Draghi riceve critiche dall’Efdd, con Marco Valli (M5S) che tiene a precisare al capo dell’Eurotower che Atene “rischia il default per un miliardo, quando la Bce di miliardi ne ha spesi 1,3 per la nuova sede” di Francoforte. Lo stesso Draghi viene poi accusato di non aver previsto il Quantitative Easing (la vasta operazione di titoli di stato dei Paesi dell’Eurozona) per la Grecia. Il perchè è tecnico e giuridico.

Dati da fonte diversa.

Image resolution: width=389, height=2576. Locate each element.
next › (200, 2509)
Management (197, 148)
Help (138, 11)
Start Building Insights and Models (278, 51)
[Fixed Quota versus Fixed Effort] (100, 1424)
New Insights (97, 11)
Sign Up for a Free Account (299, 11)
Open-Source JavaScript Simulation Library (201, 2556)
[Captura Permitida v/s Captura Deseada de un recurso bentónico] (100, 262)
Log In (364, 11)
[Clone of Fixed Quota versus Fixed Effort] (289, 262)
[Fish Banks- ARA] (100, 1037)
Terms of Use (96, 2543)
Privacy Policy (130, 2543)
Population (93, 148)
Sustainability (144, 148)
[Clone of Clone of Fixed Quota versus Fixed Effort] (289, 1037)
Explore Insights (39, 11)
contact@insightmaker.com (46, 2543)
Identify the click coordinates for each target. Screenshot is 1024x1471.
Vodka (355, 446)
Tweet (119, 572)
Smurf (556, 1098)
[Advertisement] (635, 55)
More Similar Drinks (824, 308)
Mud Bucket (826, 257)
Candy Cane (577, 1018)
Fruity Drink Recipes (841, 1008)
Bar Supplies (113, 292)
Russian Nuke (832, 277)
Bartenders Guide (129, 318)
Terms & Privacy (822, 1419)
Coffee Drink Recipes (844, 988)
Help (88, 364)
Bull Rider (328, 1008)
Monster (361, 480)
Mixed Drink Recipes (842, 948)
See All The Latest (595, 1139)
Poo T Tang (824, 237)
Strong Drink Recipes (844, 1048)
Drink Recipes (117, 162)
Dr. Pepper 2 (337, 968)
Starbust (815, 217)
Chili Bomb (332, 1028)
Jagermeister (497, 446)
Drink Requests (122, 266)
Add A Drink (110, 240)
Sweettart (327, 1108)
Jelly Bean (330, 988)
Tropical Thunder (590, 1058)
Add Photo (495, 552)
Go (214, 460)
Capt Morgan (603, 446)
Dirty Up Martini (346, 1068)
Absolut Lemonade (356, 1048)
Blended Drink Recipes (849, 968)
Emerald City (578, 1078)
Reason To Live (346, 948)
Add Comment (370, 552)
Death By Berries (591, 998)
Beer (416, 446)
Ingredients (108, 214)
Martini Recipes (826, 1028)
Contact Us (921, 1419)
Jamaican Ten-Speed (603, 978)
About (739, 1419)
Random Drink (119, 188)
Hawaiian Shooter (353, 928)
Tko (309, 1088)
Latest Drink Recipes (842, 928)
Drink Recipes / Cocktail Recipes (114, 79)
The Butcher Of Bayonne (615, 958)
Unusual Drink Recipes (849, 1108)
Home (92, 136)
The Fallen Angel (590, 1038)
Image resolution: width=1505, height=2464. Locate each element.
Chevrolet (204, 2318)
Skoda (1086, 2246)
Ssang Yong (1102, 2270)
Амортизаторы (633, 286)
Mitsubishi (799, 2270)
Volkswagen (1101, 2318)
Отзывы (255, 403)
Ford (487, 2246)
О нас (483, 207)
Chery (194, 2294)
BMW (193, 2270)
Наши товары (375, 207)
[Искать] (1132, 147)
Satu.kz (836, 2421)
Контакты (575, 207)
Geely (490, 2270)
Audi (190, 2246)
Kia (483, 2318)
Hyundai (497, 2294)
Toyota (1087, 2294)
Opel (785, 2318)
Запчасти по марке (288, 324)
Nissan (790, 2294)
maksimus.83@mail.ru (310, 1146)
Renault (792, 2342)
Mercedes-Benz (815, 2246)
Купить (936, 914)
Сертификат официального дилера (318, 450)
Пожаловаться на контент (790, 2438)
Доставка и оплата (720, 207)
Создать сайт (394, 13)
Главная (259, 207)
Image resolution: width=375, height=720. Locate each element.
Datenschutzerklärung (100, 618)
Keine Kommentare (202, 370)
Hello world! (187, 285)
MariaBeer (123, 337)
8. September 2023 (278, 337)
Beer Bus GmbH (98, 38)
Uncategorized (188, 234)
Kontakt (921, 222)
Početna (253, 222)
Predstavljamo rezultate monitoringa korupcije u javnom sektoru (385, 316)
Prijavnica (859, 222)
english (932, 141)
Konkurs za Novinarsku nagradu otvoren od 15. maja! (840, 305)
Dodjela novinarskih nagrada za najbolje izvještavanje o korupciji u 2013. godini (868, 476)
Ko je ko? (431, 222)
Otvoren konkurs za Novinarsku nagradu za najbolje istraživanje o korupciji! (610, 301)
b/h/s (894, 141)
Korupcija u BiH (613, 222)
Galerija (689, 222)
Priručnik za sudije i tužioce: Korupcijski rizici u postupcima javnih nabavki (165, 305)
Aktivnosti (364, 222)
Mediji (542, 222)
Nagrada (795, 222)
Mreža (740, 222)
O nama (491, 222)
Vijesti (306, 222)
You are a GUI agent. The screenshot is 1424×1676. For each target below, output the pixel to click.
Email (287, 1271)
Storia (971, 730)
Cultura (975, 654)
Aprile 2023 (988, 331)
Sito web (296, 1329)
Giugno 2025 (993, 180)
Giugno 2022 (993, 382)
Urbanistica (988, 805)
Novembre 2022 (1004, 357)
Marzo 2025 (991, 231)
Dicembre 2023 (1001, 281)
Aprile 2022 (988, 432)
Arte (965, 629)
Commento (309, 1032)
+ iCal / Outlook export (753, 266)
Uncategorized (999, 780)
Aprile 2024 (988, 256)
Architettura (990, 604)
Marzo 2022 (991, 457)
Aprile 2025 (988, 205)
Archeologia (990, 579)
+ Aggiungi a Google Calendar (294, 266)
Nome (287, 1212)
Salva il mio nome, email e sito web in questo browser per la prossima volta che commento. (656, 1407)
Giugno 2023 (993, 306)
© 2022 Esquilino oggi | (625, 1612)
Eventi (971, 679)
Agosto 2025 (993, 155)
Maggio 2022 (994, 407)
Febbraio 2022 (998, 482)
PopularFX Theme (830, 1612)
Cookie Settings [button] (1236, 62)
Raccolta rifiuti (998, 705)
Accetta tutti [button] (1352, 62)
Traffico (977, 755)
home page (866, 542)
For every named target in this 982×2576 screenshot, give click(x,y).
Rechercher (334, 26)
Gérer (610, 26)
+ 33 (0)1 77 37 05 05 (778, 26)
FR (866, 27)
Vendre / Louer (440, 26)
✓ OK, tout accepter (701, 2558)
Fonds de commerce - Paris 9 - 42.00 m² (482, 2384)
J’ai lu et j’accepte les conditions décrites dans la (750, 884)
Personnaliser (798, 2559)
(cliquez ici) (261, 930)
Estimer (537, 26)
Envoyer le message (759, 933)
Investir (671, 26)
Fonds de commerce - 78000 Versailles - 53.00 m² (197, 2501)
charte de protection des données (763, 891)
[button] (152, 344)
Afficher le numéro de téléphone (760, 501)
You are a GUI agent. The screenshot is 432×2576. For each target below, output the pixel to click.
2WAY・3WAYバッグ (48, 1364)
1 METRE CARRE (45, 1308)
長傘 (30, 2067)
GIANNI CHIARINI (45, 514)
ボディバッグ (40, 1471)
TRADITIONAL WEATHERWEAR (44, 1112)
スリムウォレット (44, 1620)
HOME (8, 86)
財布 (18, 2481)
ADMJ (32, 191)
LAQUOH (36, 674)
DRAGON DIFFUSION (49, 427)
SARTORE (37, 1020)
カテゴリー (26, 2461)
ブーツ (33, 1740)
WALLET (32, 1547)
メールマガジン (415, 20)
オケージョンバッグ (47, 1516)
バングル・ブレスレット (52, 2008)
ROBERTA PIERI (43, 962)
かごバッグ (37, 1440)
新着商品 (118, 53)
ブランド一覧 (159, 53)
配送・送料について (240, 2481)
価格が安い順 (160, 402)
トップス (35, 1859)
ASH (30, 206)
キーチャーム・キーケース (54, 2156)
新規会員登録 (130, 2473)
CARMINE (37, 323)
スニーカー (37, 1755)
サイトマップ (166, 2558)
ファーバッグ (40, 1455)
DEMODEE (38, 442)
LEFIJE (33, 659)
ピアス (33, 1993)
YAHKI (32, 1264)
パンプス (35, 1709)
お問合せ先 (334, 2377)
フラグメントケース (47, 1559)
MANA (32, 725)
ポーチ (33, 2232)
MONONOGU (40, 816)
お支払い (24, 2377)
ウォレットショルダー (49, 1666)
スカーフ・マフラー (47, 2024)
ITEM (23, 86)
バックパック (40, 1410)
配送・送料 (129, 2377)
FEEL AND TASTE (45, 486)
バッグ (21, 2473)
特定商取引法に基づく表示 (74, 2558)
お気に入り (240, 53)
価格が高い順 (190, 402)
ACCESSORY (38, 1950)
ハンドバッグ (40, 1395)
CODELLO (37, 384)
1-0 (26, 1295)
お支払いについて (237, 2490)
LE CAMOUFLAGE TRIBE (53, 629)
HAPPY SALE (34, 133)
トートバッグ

La Bce, premette Draghi, “agisce nel rispetto di regole, che sono pre-esistenti e non modificabili a seconda delle circostanze”. In base alle regole, “non acquistiamo titoli di Paesi sotto sorveglianza del Fmi e la cui valutazione non è conclusa”. Sempre in base alla regole “non acquistiamo titoli di Paesi al di sotto di certi rating, ed è sempre stato così”. Dunque nessuno ha considerato né considera la Grecia un partner di ‘serie B’. A riprova di questo il numero uno dell’Eurotower ricorda come la Bce abbia garantito alla Grecia liquidità per 118 miliardi di Euro, pari a circa il 66% del Pil della Grecia, “il livello più alto di qualsiasi altro Paese”.
Qualunque cosa succede dovrà succedere a livello politico. La Bce, sottolinea più volte Draghi nel corso dell’audizione, “non è un’istituzione politica”, il che vuol dire che “spetta all’Eurogruppo decidere eventuali esborsi e non alle banche centrali”. Giovedì a Lussemburgo “abbiamo bisogno di un forte accordo con la Grecia”, un accordo – sottolinea ancora Draghi – che “produca la crescita, garantisca la competitività, che affronti le cause di instabilità”. Un accordo siffatto con Atene “è necessario, e non solo per la Grecia”. Da qui l’appello a tutte le parti in causa per un compromesso.